### Action item
The lines to return are those from the line holding "1200x700 pixels." through the last line of the entries below, both included, written exactly and without pictures.

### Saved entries
========================================================================

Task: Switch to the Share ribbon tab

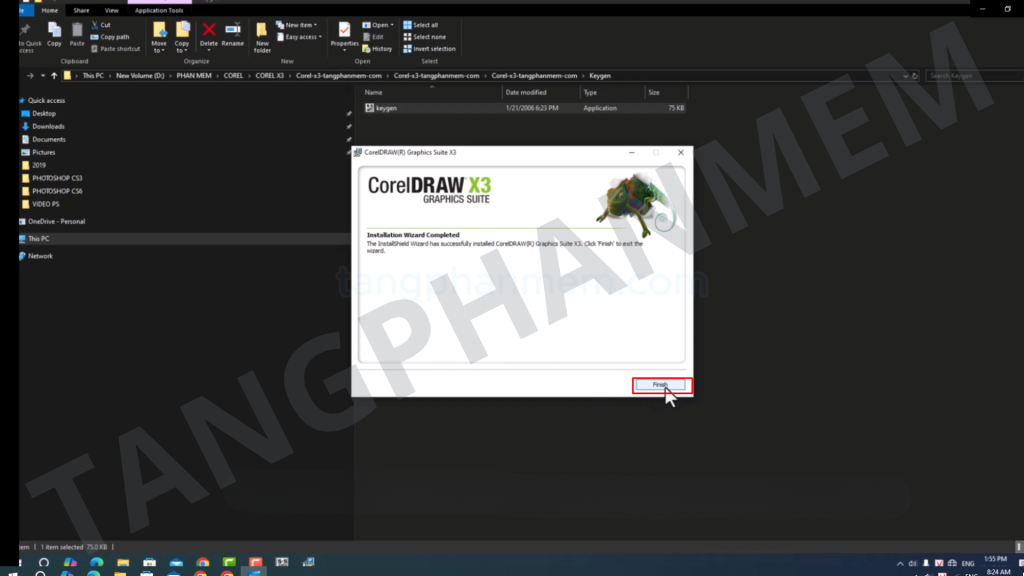Action: tap(81, 10)
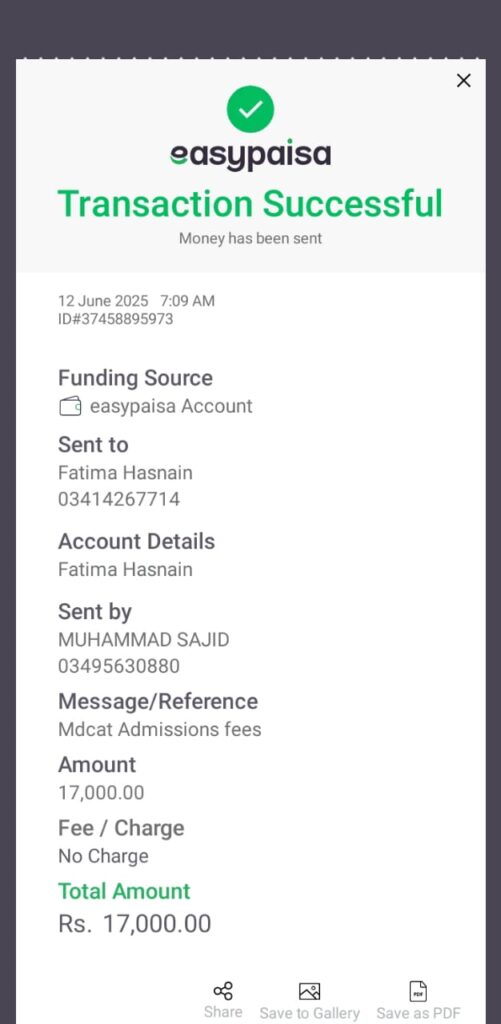Screen dimensions: 501x1024
Task: Tap the Save to Gallery picture icon
Action: [309, 991]
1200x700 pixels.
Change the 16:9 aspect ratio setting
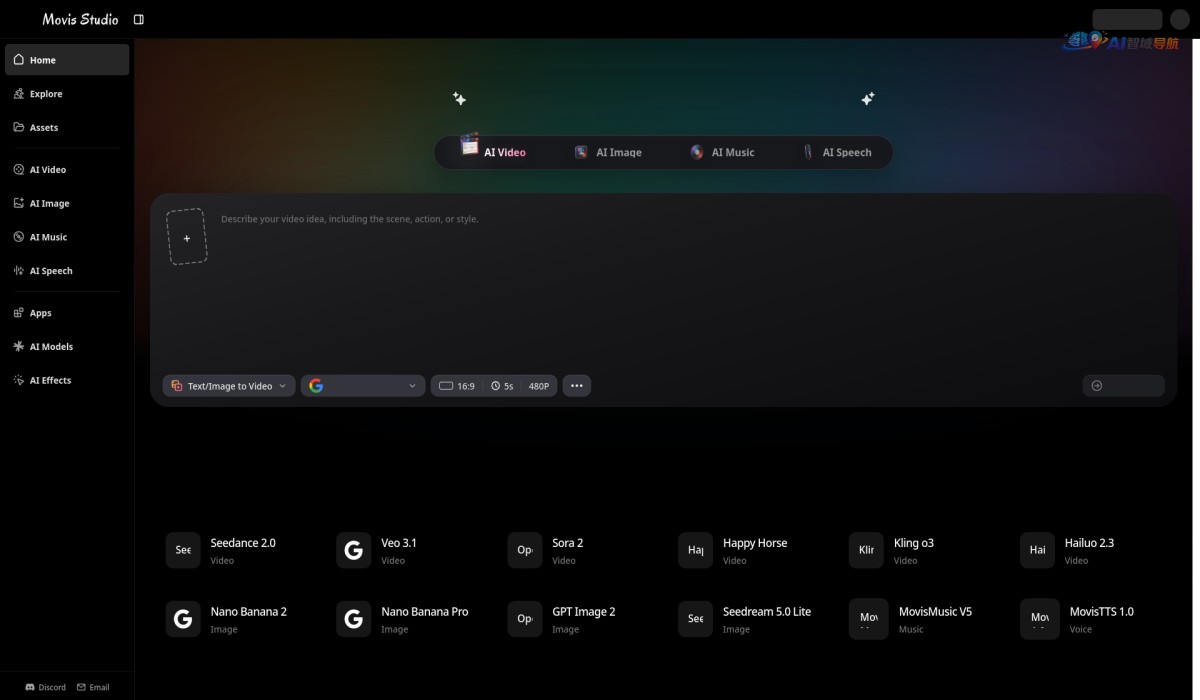point(457,386)
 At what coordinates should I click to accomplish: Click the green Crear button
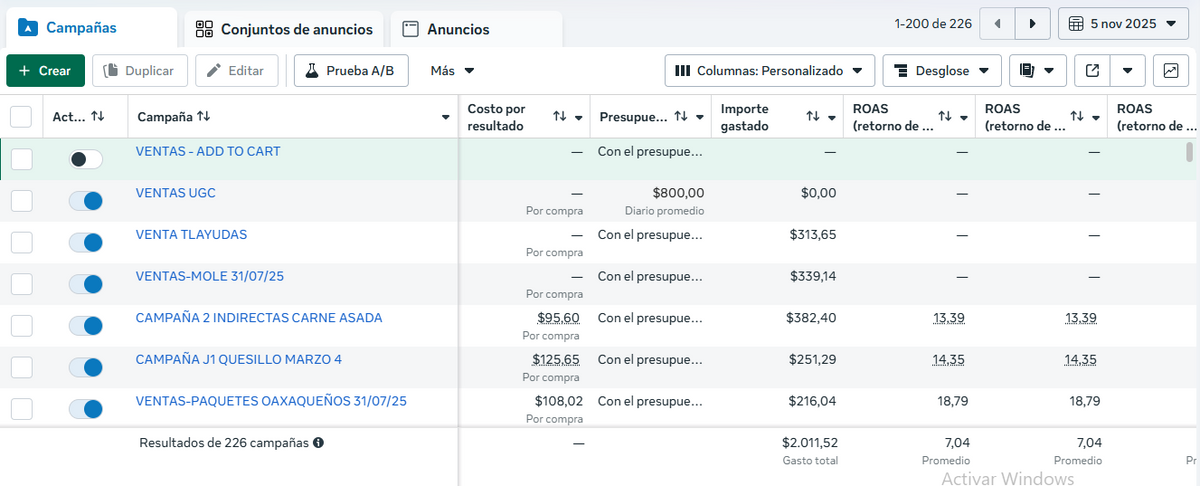45,71
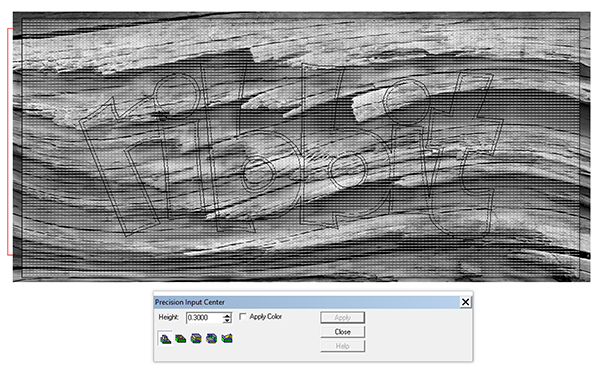Click the Apply button

pos(342,317)
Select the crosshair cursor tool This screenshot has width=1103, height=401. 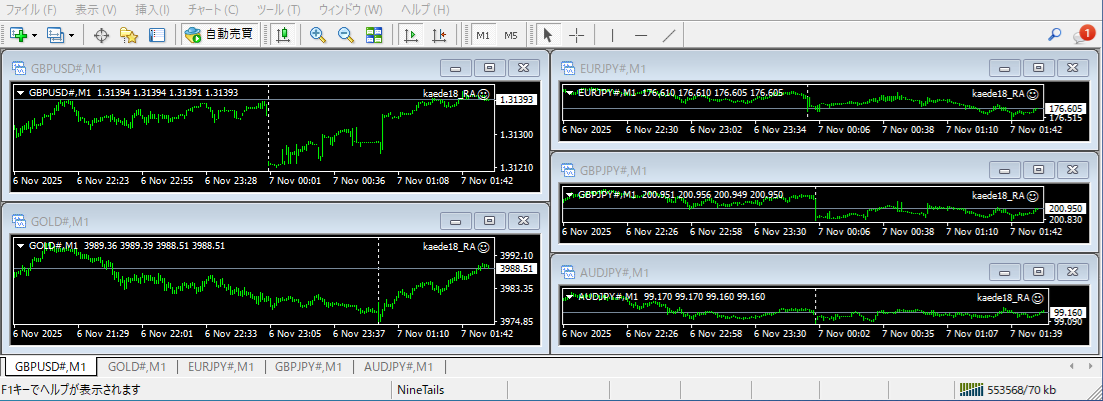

========================================================================

### Exercise result
1200x700 pixels.
Change the 16:9 aspect ratio setting
point(457,386)
 At what coordinates should I click to accomplish: Click the green Crear button
45,71
Click the Apply button

pos(342,317)
Select the crosshair cursor tool This screenshot has width=1103, height=401. 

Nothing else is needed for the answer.